Magnesium wheels are wheels manufactured from alloys which contain mostly magnesium. Magnesium wheels are produced either by casting (metalworking) (where molten metal is introduced into a mold, solidifying within the mold), or by forging (where a prefabricated bar is deformed mechanically).  Magnesium has several key properties that make it an attractive base metal for wheels: lightness; a high damping capacity; and a high specific strength.  Magnesium is the lightest metallic structural material available. It is 1.5 times less dense than aluminium, so magnesium wheels can be designed to be significantly lighter than aluminium alloy wheels, while exhibiting comparable strength. Many competitive racing wheels are made of magnesium alloy.

Cast magnesium wheels
Taking into account their generally inferior quality compared to forged wheels, the main advantage of cast wheels is the relatively low cost of production. And although cast wheels are more affordable than forged wheels, cast wheels are heavier than forged wheels for a given required load. Manufacturing defects found in cast wheels include cavities or porosity and a different metallurgical microstructure, entailing larger grain size. Cast wheels will tend to fracture upon overbearing high-speed impact, whereas forged wheels will tend to bend.
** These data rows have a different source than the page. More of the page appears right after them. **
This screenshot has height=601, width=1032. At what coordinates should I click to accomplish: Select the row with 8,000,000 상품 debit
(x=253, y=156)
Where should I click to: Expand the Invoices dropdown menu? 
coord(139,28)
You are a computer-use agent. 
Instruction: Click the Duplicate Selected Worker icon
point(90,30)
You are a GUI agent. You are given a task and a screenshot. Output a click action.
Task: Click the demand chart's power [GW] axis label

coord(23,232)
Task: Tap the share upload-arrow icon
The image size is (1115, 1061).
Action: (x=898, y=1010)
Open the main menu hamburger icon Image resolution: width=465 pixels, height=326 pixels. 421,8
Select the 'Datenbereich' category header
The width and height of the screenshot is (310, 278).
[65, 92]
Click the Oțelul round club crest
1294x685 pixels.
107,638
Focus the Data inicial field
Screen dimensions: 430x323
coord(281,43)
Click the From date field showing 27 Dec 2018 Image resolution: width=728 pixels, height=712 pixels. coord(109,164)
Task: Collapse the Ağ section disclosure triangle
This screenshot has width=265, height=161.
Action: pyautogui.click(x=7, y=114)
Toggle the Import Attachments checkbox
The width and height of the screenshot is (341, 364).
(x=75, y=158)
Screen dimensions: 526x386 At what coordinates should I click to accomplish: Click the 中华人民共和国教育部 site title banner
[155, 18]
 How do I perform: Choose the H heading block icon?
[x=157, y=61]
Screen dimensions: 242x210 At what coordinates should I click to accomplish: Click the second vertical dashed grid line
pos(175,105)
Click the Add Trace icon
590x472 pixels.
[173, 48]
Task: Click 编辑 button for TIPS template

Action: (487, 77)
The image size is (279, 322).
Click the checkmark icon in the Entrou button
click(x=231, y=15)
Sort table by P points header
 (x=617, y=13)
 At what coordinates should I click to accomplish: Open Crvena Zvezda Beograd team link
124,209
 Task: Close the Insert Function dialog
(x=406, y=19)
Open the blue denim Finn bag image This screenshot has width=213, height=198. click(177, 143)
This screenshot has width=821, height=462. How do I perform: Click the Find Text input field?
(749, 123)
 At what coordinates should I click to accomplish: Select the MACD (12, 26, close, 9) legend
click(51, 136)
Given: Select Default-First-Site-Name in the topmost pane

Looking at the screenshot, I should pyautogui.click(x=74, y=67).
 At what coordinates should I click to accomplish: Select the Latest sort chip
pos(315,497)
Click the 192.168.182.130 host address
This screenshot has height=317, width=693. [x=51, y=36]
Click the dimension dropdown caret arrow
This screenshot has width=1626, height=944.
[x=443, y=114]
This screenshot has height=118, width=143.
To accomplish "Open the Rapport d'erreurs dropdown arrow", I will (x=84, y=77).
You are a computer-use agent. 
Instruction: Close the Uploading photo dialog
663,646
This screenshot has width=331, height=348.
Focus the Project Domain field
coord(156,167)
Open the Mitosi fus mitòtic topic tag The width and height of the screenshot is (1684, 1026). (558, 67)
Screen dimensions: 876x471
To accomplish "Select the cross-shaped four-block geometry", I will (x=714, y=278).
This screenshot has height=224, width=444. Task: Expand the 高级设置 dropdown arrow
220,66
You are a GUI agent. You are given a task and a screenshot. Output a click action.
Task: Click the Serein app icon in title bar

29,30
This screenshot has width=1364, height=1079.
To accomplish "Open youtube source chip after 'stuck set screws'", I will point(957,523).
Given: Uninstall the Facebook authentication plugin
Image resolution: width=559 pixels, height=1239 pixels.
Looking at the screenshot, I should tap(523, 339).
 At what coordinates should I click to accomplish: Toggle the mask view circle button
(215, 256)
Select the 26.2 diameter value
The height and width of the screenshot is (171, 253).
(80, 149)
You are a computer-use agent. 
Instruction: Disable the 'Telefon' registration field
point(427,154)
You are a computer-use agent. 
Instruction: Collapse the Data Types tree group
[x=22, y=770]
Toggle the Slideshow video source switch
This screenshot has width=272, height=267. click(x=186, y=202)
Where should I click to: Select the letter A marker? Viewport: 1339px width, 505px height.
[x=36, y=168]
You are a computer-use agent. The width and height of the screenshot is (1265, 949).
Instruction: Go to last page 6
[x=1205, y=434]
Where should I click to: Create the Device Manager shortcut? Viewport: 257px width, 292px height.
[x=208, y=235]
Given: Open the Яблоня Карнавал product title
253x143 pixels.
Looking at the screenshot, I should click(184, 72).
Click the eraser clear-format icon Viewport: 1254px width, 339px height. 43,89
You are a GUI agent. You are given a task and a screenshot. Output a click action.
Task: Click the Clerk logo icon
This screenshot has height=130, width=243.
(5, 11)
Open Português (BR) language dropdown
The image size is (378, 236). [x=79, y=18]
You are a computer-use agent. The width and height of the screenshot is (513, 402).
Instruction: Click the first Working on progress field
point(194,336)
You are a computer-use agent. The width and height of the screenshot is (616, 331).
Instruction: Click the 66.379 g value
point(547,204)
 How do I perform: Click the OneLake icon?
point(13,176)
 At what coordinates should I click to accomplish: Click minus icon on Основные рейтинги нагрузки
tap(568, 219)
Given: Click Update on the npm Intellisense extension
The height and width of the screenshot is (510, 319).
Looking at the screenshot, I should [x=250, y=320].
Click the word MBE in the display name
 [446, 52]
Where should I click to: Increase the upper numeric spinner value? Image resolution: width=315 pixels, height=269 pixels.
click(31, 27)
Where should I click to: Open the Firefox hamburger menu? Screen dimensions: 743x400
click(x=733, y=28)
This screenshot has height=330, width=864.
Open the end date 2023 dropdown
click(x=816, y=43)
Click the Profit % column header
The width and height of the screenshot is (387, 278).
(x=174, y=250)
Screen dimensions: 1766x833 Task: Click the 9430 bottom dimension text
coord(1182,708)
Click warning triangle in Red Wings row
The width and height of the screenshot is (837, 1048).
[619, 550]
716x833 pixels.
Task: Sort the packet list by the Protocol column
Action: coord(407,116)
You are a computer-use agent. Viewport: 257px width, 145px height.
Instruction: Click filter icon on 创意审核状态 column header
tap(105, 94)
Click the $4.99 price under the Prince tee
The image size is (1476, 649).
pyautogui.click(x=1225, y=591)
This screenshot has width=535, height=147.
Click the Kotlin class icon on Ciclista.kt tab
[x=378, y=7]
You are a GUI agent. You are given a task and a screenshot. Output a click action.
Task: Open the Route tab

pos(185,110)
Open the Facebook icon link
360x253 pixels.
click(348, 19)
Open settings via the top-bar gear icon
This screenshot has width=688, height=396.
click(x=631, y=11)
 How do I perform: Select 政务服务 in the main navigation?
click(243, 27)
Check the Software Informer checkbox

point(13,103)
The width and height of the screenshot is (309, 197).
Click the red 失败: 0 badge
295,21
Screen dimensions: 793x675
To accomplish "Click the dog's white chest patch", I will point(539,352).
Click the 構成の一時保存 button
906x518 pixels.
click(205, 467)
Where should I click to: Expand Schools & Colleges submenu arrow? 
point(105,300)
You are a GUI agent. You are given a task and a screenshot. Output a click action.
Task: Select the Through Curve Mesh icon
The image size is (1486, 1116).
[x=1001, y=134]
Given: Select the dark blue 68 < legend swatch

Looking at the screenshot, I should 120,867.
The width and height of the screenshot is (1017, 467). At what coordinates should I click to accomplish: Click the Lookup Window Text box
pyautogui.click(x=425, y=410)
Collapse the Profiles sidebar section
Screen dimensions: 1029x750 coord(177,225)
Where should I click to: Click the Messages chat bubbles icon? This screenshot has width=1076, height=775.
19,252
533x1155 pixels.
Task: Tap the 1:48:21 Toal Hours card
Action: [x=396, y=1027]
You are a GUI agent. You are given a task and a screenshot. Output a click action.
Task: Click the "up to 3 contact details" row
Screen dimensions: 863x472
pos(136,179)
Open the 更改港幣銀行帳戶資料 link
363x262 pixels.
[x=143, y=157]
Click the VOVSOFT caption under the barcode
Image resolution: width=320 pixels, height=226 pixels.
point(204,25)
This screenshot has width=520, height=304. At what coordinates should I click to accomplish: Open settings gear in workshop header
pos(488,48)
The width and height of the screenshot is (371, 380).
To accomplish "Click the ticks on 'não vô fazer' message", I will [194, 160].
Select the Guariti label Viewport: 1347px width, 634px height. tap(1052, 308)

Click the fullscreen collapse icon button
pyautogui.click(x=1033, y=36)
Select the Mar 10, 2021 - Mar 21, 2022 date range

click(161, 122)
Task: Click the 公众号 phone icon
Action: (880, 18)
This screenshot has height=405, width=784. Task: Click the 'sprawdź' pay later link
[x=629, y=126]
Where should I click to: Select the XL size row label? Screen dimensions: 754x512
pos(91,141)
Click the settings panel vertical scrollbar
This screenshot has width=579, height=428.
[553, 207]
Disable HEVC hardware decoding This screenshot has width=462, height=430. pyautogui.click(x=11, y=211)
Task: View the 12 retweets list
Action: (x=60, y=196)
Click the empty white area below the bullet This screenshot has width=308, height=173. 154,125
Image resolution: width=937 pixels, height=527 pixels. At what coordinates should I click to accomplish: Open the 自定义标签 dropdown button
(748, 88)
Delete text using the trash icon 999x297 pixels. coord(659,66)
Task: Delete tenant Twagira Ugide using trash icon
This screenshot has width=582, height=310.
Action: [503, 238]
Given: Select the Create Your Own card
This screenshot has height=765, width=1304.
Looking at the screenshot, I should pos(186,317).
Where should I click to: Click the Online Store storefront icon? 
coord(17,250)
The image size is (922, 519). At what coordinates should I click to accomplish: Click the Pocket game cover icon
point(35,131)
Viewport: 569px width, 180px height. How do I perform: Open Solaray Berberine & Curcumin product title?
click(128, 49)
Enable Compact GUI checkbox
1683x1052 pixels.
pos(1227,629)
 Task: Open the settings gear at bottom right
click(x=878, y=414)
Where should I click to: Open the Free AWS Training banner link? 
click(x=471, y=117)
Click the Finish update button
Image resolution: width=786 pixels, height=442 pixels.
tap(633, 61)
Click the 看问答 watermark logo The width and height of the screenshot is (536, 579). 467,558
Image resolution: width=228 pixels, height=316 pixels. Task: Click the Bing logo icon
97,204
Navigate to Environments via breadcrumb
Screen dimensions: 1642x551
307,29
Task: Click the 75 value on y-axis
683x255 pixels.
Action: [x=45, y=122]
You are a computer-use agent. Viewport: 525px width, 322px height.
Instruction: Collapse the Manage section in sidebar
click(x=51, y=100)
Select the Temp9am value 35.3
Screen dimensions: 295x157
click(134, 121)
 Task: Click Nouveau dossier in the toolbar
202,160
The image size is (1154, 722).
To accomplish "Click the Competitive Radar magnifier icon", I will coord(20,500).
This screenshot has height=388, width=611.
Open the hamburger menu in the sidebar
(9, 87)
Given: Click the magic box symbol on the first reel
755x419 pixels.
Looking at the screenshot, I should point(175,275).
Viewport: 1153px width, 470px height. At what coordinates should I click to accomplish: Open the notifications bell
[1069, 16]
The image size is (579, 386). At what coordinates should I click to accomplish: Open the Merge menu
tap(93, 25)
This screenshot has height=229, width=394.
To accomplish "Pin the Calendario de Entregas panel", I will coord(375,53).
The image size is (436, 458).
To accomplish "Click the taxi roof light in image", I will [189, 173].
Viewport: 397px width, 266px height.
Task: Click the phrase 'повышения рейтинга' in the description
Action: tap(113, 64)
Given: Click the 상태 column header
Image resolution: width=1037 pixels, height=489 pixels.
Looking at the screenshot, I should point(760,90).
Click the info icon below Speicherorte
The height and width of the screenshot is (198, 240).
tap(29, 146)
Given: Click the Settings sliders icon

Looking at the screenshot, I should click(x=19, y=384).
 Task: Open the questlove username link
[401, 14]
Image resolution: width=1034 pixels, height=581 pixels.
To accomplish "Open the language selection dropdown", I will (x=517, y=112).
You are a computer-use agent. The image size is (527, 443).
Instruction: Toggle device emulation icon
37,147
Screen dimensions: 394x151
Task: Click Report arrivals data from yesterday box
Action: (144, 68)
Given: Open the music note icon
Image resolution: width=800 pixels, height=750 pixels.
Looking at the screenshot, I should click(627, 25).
Diecast wheels continued to be used in elite racing such as Formula One, IndyCar, BTCC, MotoGP and World Superbike until mid 1990s, when forged wheel technology became preferred.

Forged magnesium wheels
Forged magnesium wheels are manufactured by mechanically deforming (forging) a prefabricated rod using a powerful forging press. Several somewhat different forging techniques exist, all of them comprising a multi-step process/operation. The resultant forging is subsequently machined (lathe-turned and milled) into the final shape of a wheel by removing excess metal from the forged blank. A forged magnesium wheel is 25 percent lighter than cast wheel. The main disadvantage of forged wheels is the high manufacturing cost. Owing to the typically high costs of finished wheels, forged wheels are still rarely purchased by non-professional drivers for regular road use.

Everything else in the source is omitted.